ERC 2026
The First National Conference and Workshop on Empowerment and Resistance in Contemporary Indian Women’s Literary and Cultural Discourses will be held at Mahindra University, Hyderabad, from March 5–7, 2026. This interdisciplinary event brings together scholars, researchers, and practitioners to critically explore evolving representations of empowerment and resistance in contemporary Indian women’s literature and cultural production.
The workshop on the first day will focus on the conference theme from a research-practitioner perspective. Eminent researchers and performers will engage with the literary and cultural dimensions of empowerment and resistance, followed by interactive Q&A sessions—offering valuable insights for early-career and established researchers alike.

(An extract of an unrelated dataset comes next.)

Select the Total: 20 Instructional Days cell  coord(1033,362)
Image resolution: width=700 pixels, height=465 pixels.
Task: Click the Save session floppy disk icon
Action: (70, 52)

The conference on the following two days will feature five keynote addresses by distinguished academicians, alongside selected paper presentations on related topics. The sessions will provide opportunities for peer feedback, discussion, and networking, fostering meaningful academic exchange.
Patrons
Convenors
Chairs for Paper Presentations
Review Committee for Final Papers
Workshop
Conference
The conference seeks to explore how women’s engagements with questions of empowerment, agency, and resistance have evolved over time. Each articulation of these concepts is shaped by its specific historical, social, political, and cultural context, reflecting both continuity and change.
Therefore, the conference encourages participants to examine these concerns through one or both of two analytical frameworks: the “event,” which focuses on specific historical moments or incidents, and the “episodic,” which attends to ongoing, everyday practices—what James Scott describes as “everyday forms of resistance.” Together, these frameworks allow for nuanced readings of both visible and subtle modes of resistance.
Representations of empowerment and resistance recur across a wide range of literary and cultural forms produced by women, including fiction, poetry, life writing, cookbooks, blogs, YouTube videos, digital media, and other creative and cultural practices. These representations often serve as sites for negotiating gender in relation to caste, class, sexuality, region, religion, and nationality.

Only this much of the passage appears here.